Coupling from the past

Introduction

This is a follow-up to one of last month’s posts that contained some images of randomly-generated “lozenge tilings.” The focus here is not on the tilings themselves, but on the perfectly random sampling technique due to Propp and Wilson known as “coupling from the past” (see references below) that was used to generate them. As is often the case here, I don’t have any new mathematics to contribute; the objective of this post is just to go beyond the pseudo-code descriptions of the technique in most of the literature, and provide working Python code with a couple of different example applications.

The basic problem is this: suppose that we want to sample from some probability distribution $\pi$ over a finite discrete space $S$ , and that we have an ergodic Markov chain whose steady state distribution is $\pi$ . An approximate sampling procedure is to pick an arbitrary initial state, then just run the chain for some large number of iterations, with the final state as your sample. This idea has been discussed here before, in the context of card shuffling, the board game Monopoly, as well as the lozenge tilings from last month.

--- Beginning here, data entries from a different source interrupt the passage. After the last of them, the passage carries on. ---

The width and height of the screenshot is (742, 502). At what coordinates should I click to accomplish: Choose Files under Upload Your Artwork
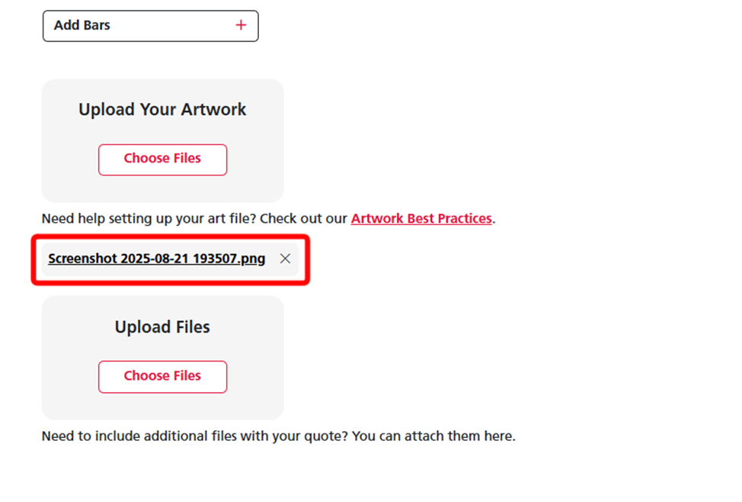coord(162,159)
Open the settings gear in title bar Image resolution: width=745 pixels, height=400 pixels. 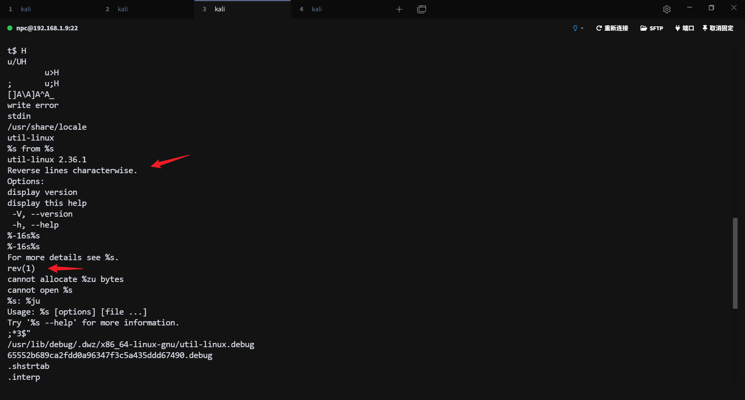point(667,9)
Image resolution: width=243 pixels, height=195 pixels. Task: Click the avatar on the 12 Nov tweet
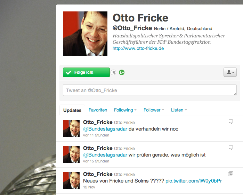(71, 180)
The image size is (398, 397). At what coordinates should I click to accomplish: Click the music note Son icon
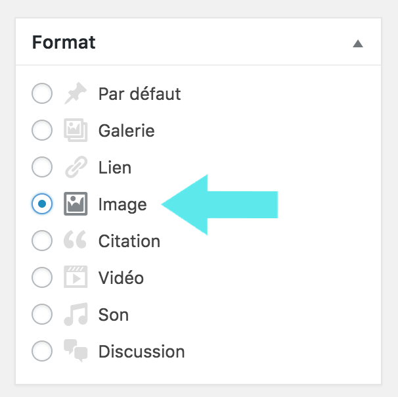click(x=75, y=315)
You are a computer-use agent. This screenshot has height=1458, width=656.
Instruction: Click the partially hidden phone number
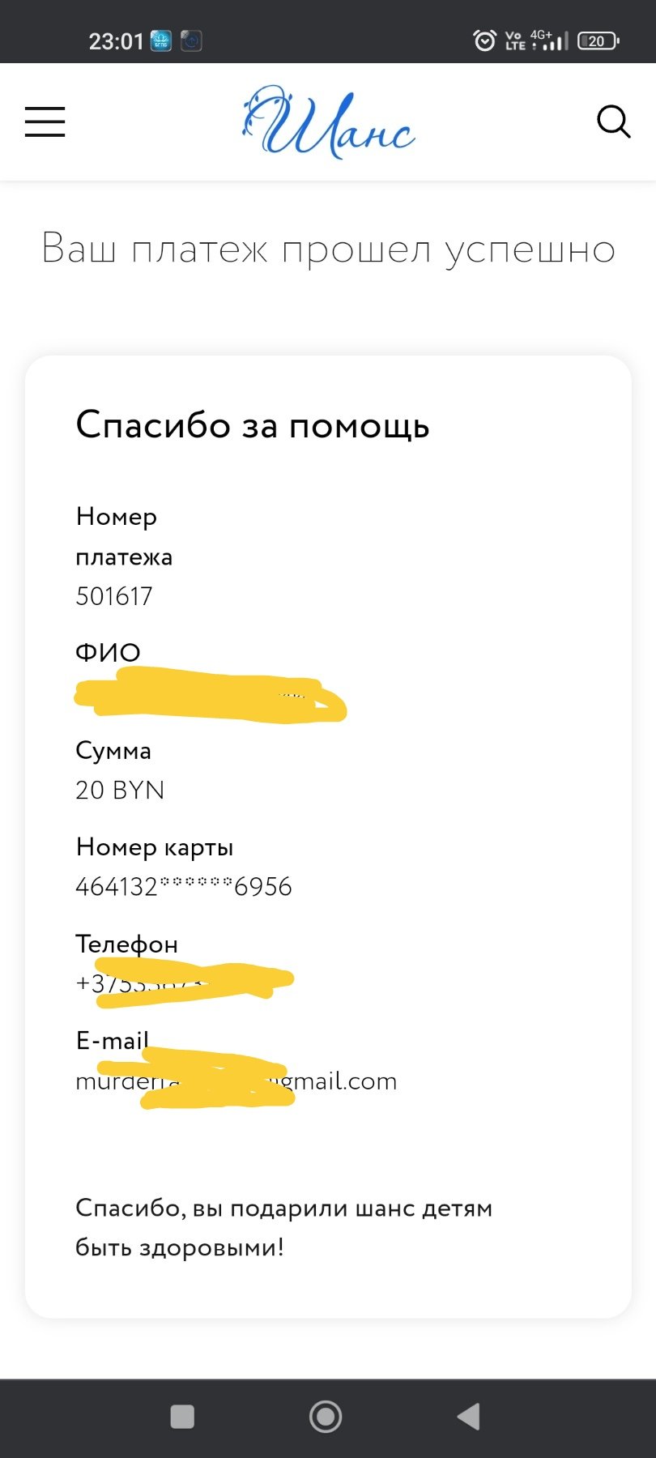[x=185, y=983]
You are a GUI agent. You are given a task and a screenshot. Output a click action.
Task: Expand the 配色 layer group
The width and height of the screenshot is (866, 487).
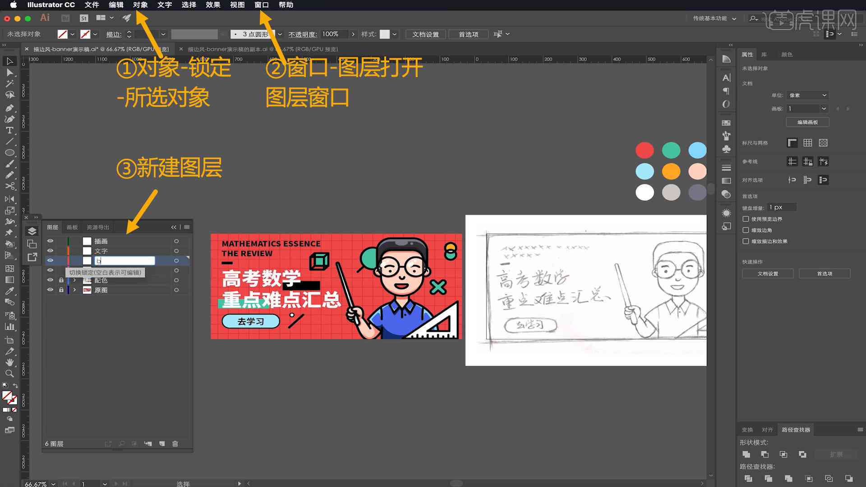[x=75, y=280]
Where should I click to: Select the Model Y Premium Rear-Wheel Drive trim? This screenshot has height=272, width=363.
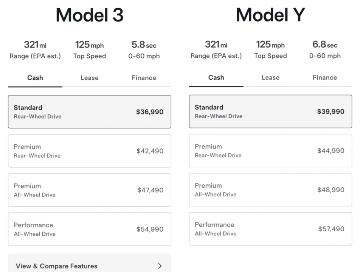click(270, 150)
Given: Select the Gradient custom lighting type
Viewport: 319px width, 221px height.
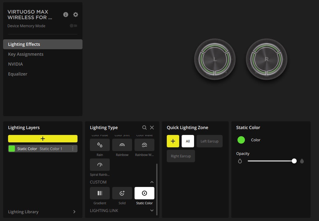Looking at the screenshot, I should (100, 193).
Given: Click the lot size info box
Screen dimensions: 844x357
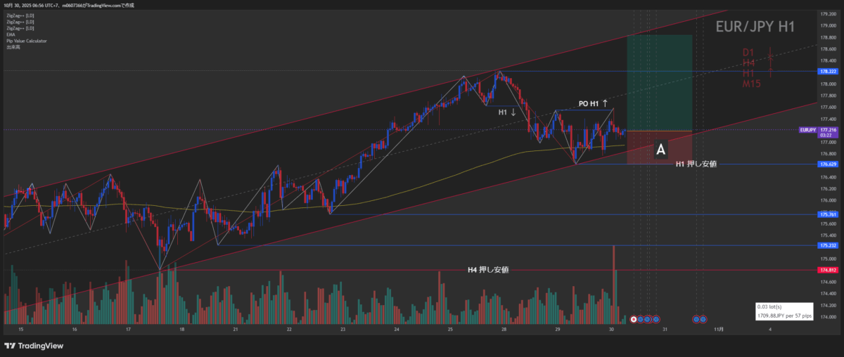Looking at the screenshot, I should [x=784, y=311].
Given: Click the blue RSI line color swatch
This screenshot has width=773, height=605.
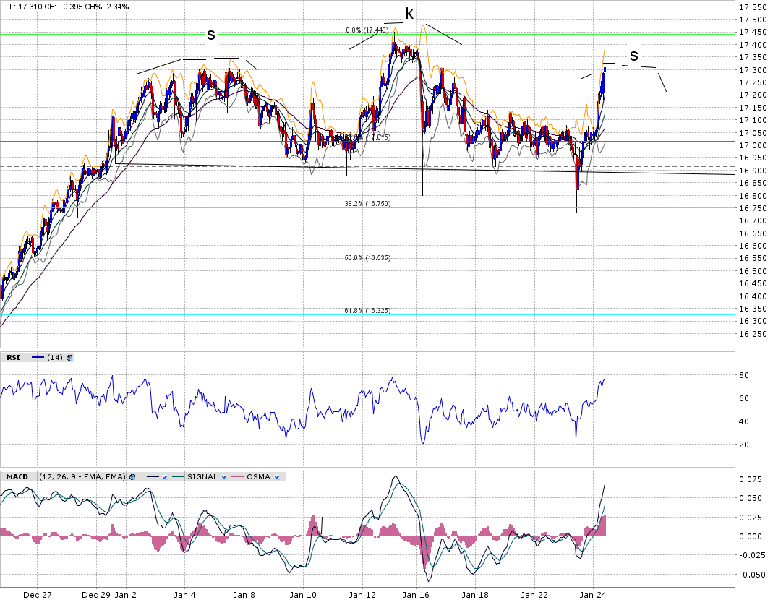Looking at the screenshot, I should click(x=38, y=357).
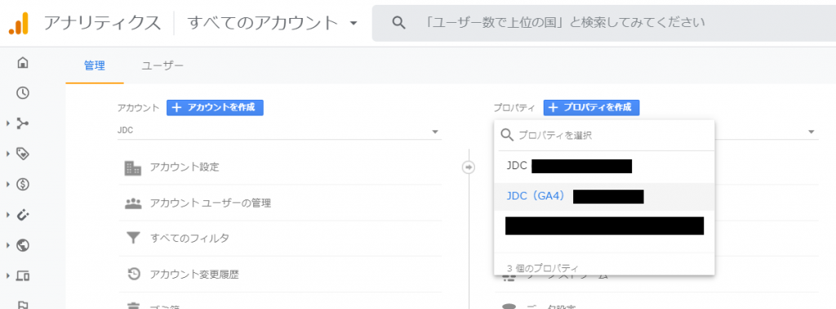
Task: Click the Acquisition branching icon in sidebar
Action: (x=22, y=123)
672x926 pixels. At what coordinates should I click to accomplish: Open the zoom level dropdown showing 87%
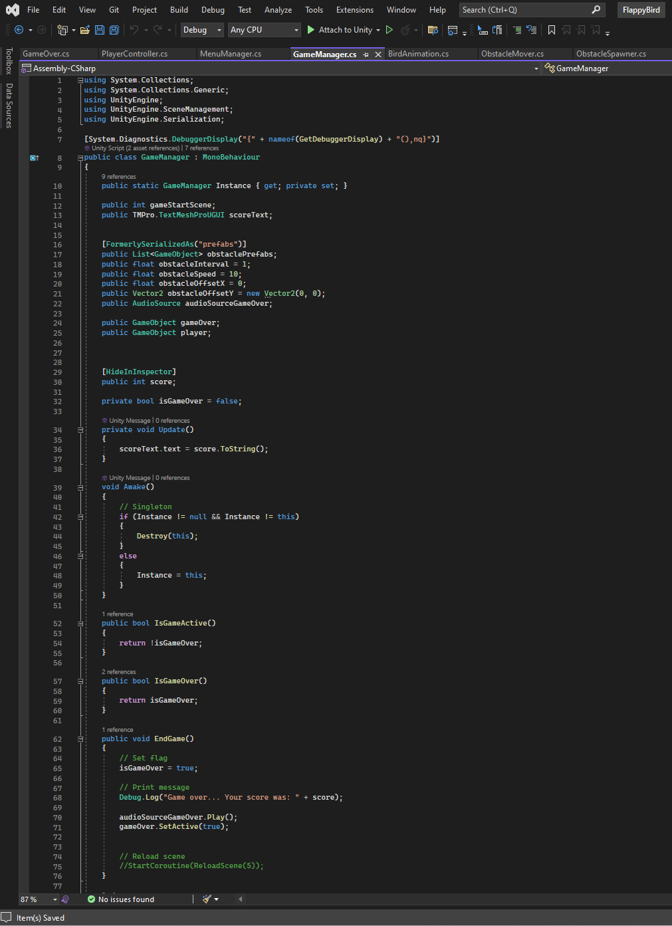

For example, consider shuffling a deck of cards using the following iterative procedure: select a random adjacent pair of cards, and flip a coin to decide whether to put them in ascending or descending order (assuming any convenient total ordering, e.g. first by rank, then by suit alphabetically). Repeat for some “large” number of iterations.

There are two problems with this approach:

It’s approximate; the longer we iterate the chain, the closer we get to the steady state distribution… but (usually) no matter when we stop, the distribution of the resulting state is never exactly $\pi$ .
How many iterations are enough? For many Markov chains, the mixing time may be difficult to analyze or even estimate.

Coupling from the past

Coupling from the past can be used to address both of these problems. For a surprisingly large class of applications, it is possible to sample exactly from the stationary distribution of a chain, by iterating multiple realizations of the chain until they are “coupled,” without needing to know ahead of time when to stop.

First, suppose that we can express the random state transition behavior of the chain using a fixed, deterministic function $f:S \times [0,1) \to S$ , so that for a random variable $U$ uniformly distributed on the unit interval,

$\forall i,j\ P(f(s_i, U)=s_j) = p_{i,j}$

In other words, given a current state $X_t$ and random draw $U_t$ , the next state is $X_{t+1}=f(X_t, U_t)$ .

Now consider a single infinite sequence of random draws $(u_1, u_2, u_3, \ldots)$ . We will use this same single source of randomness to iterate multiple realizations of the chain, one for each of the $|S|$ possible initial states… but starting in the past, and running forward to time zero. More precisely, let’s focus on two particular chains with different initial states $s_i$ and $s_j$ at time $-n$ , so that

$X_{-n}=s_i, Y_{-n}=s_j$

$X_{-(n-1)}=f(X_{-n}, u_n), Y_{-(n-1)}=f(Y_{-n}, u_n)$

$\cdots$

$X_{-1}=f(X_{-2}, u_2), Y_{-1}=f(Y_{-2}, u_2)$

$X_0=f(X_{-1}, u_1), Y_0=f(Y_{-1}, u_1)$

(Notice how the more random draws we generate, the farther back in time they are used. More on this shortly.)

A key observation is that if $X_t=Y_t$ at any point, then the chains are “coupled:” since they experience the same sequence of randomness influencing their behavior, they will continue to move in lockstep for all subsequent iterations as well, up to $X_0=Y_0$ . Furthermore, if the states at time zero are all the same for all possible initial states run forward from time $-n$ , then the distribution of that final state $X_0$ is the stationary distribution of the chain.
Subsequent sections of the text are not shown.